**Provided text**.
I would love to hear from people who live around the Disney area and your thoughts on areas. I'm looking at Realtor . com right now at $19000-$30k properties (condos) and wondering if that's really what they sell for since In some cities I could have maybe afforded a parking spot with that money. There's one home listed at 89k mls S4673622 that looks pretty good. I understand loans are very difficult to get in Florida now so that is a concern.
 
We had the same idea, when we were there in May we went to look at some properties not condos but homes the prices were really low, but since we own a home already getting an additional mortgage was going to be harder since it would techinically be an investment property and would have to give a HUGE down payment and have 6 months worth of mortgage on the side available.
We are currently selling our house (its off the market till the holidays) but we still really want to do this:goodvibes a friend of our just bought a BEAUTIFUL house in Cape Canaveral(sp) for $150 4bd/2b inground swimming pool/lanai(sp) they are so happy:cloud9: they planned it a year ago saved alot and worked hard and made it happen Good luck:thumbsup2.

**Raw data**.
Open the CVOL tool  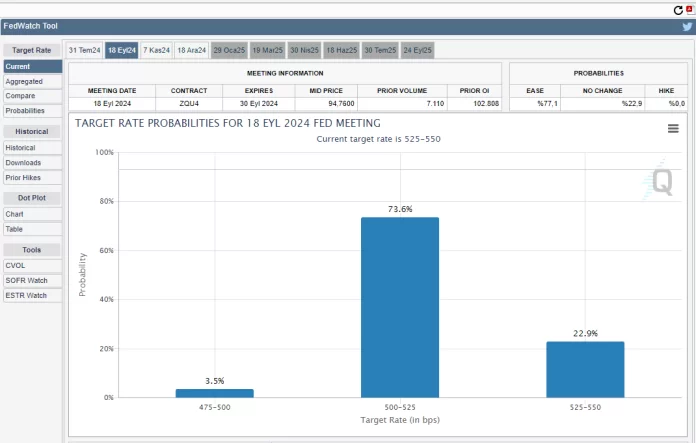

**Required task**. Return the full forum discussion about buying property near Disney, word for word.

**Written solution**.
I would love to hear from people who live around the Disney area and your thoughts on areas. I'm looking at Realtor . com right now at $19000-$30k properties (condos) and wondering if that's really what they sell for since In some cities I could have maybe afforded a parking spot with that money. There's one home listed at 89k mls S4673622 that looks pretty good. I understand loans are very difficult to get in Florida now so that is a concern.
 
We had the same idea, when we were there in May we went to look at some properties not condos but homes the prices were really low, but since we own a home already getting an additional mortgage was going to be harder since it would techinically be an investment property and would have to give a HUGE down payment and have 6 months worth of mortgage on the side available.
We are currently selling our house (its off the market till the holidays) but we still really want to do this:goodvibes a friend of our just bought a BEAUTIFUL house in Cape Canaveral(sp) for $150 4bd/2b inground swimming pool/lanai(sp) they are so happy:cloud9: they planned it a year ago saved alot and worked hard and made it happen Good luck:thumbsup2.